» ENTRIES PROVIDED:
::::::::::

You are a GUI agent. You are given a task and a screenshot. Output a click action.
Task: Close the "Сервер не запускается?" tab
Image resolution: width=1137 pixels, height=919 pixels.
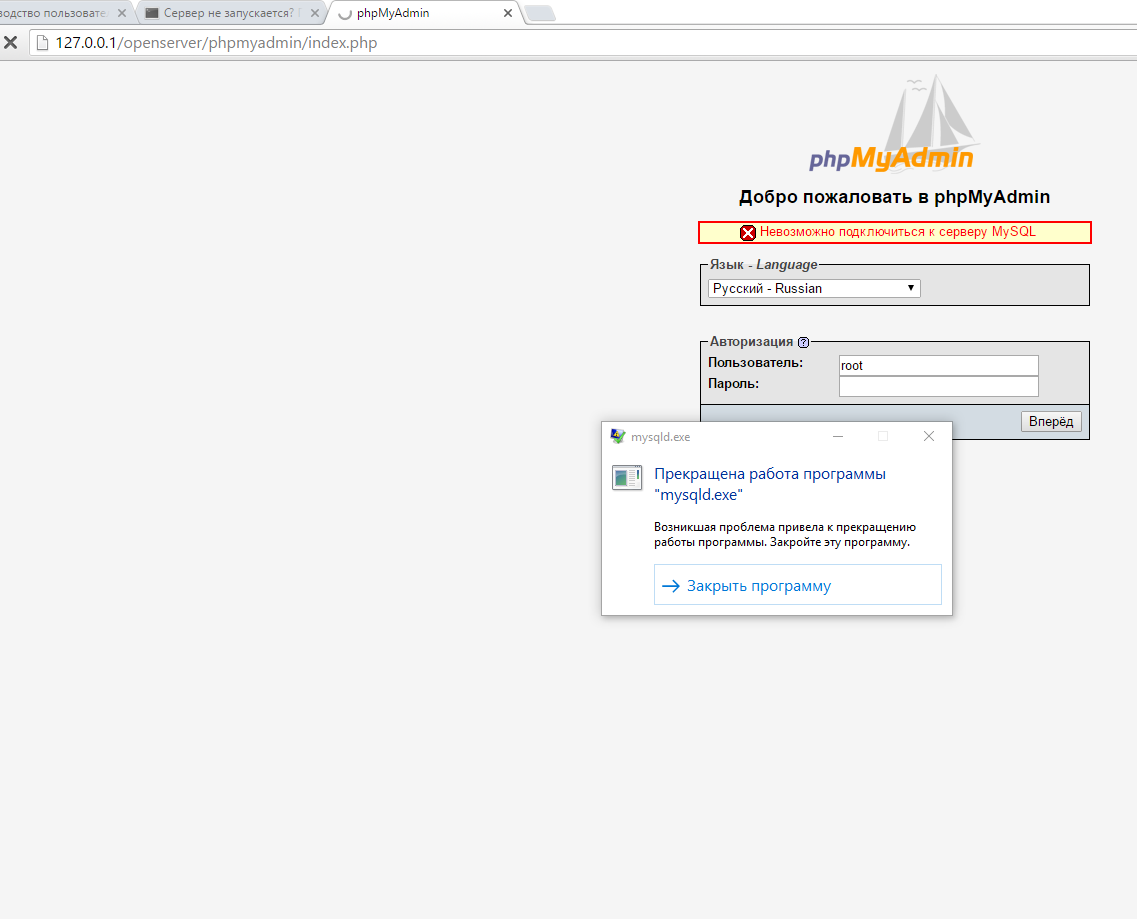pos(315,14)
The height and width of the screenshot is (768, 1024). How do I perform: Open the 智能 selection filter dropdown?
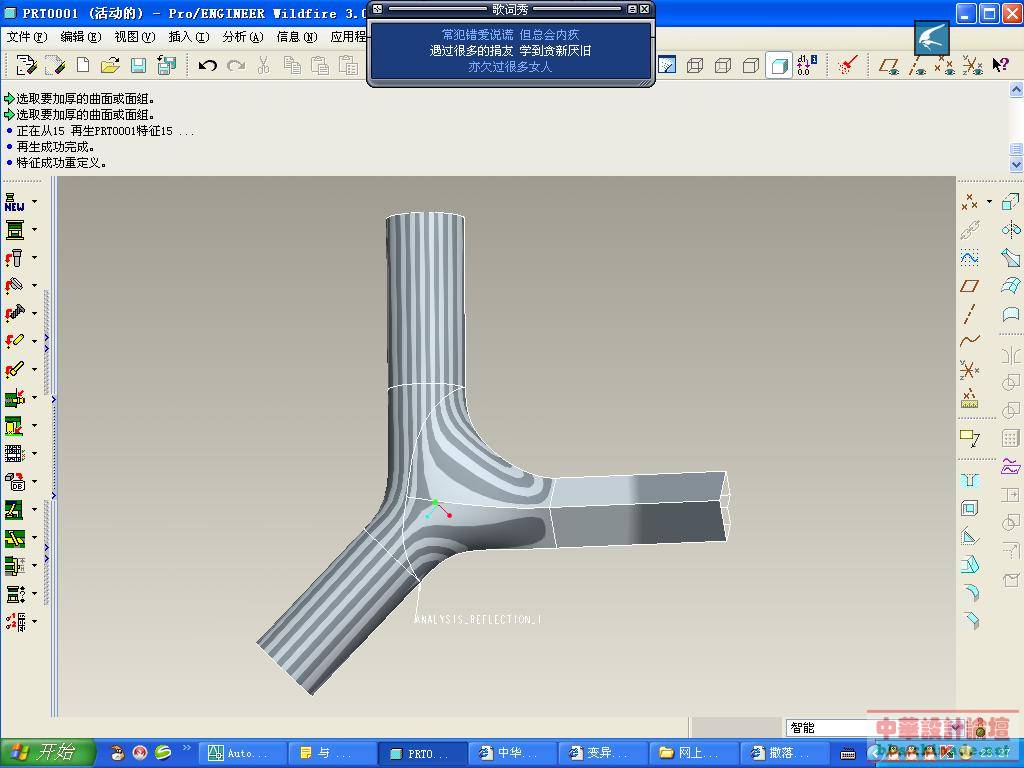(x=957, y=727)
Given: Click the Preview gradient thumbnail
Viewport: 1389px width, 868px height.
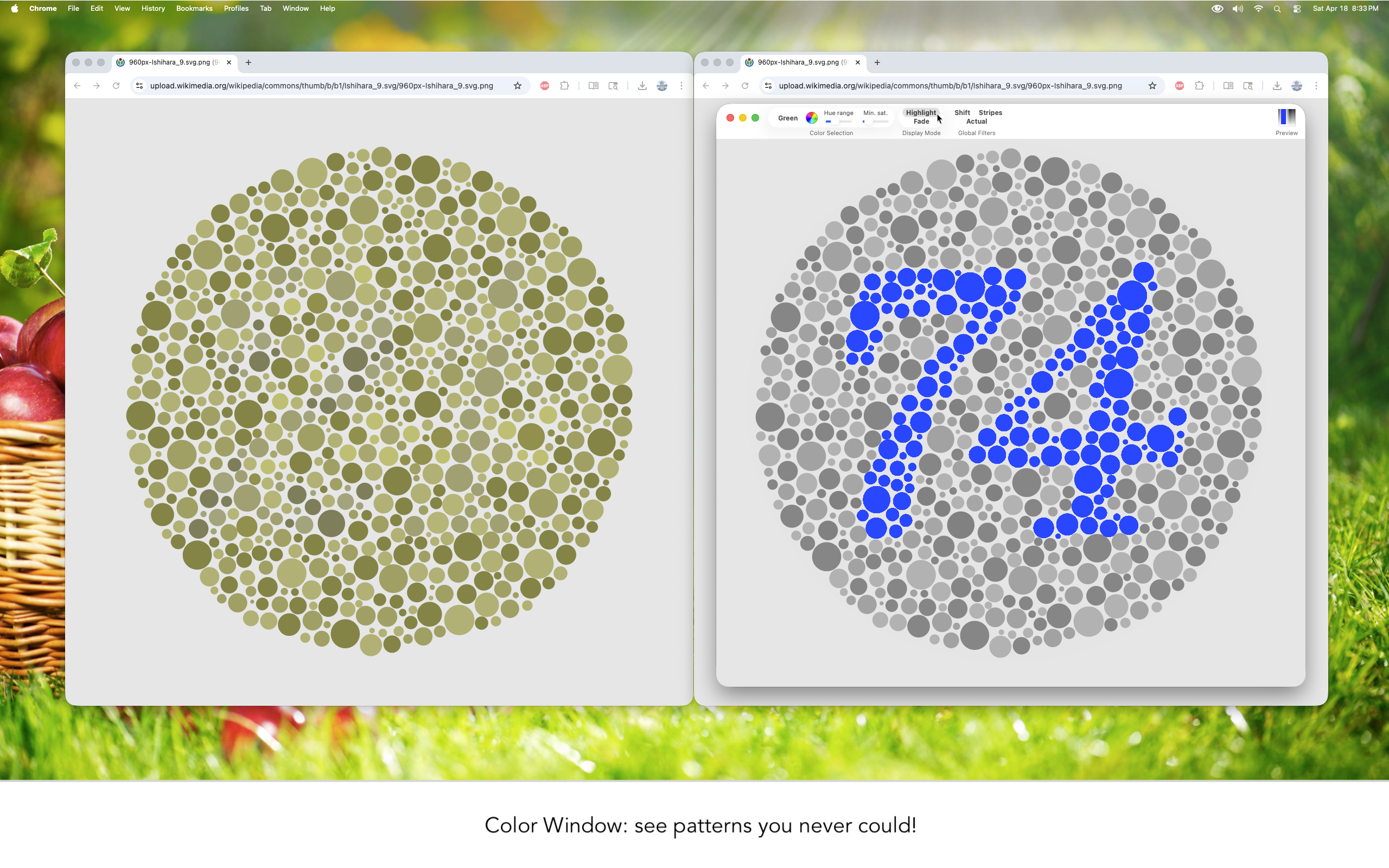Looking at the screenshot, I should 1286,117.
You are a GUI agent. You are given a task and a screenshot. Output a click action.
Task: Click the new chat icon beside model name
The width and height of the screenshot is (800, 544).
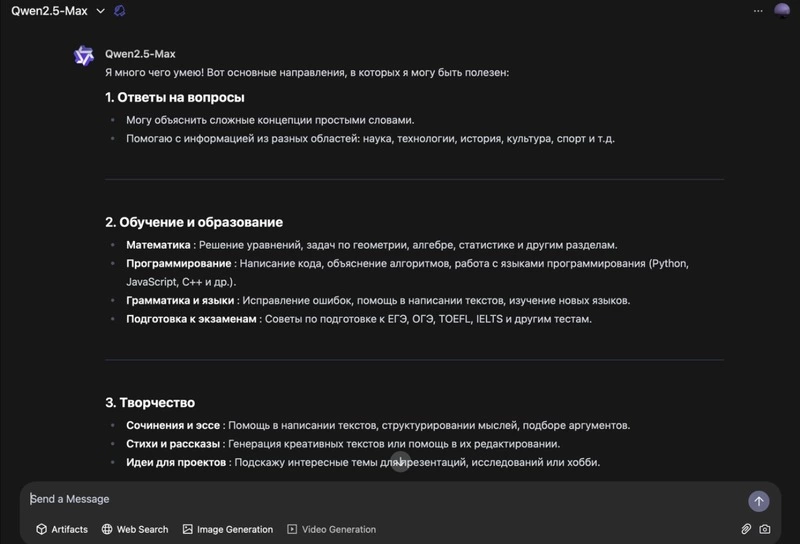coord(120,11)
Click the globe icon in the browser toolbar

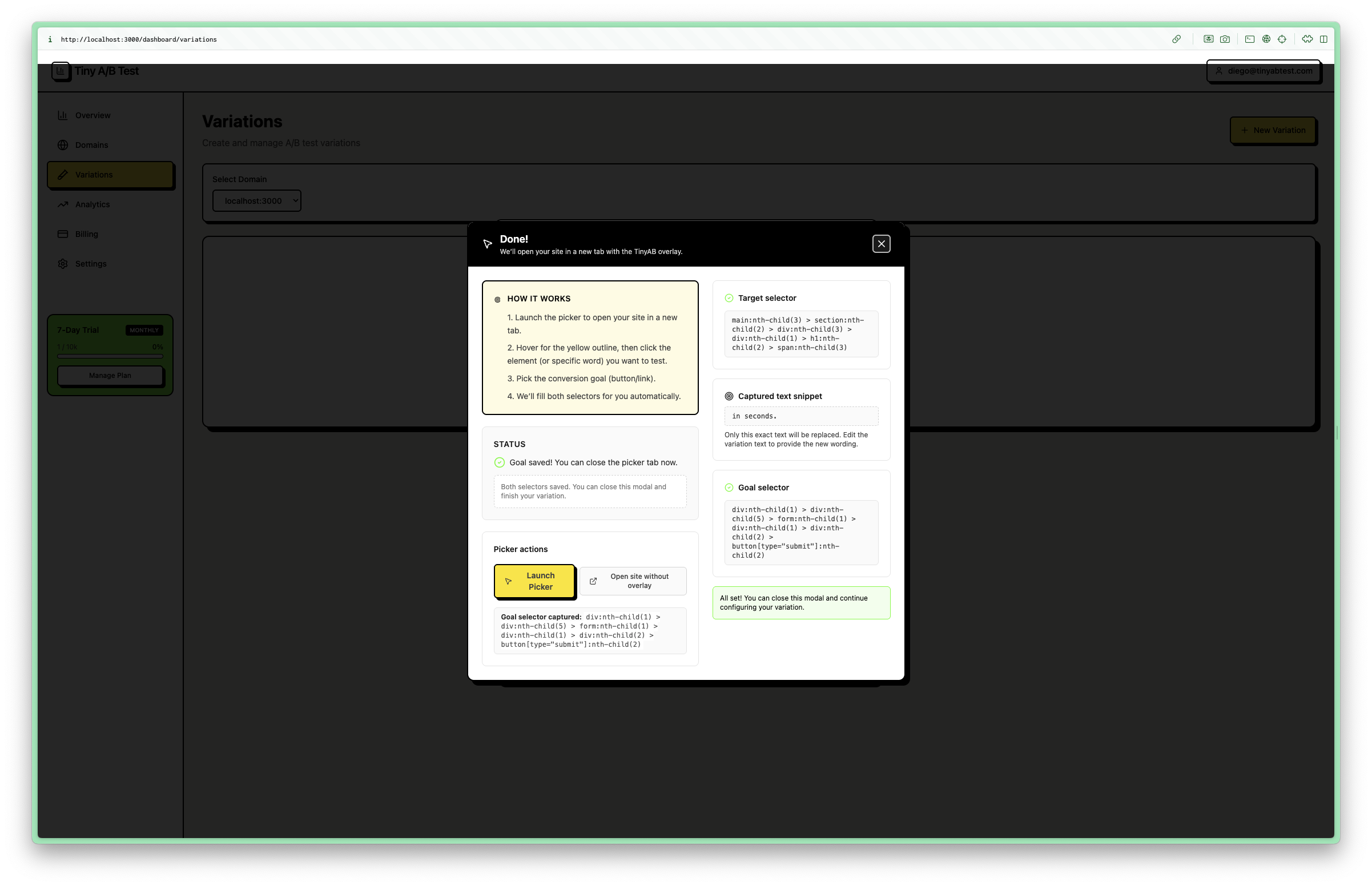point(1266,39)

::::::::::

» GOAL OF THE EXERCISE:
Can you replace "dropdown" with "menu" in everything from the start of the material down to the line containing "(x=957, y=727)", keeping all else unchanged and leaving the pictures out?

» RIGHT ANSWER:
You are a GUI agent. You are given a task and a screenshot. Output a click action.
Task: Close the "Сервер не запускается?" tab
Image resolution: width=1137 pixels, height=919 pixels.
pos(315,14)
The height and width of the screenshot is (768, 1024). How do I perform: Open the 智能 selection filter menu?
(x=957, y=727)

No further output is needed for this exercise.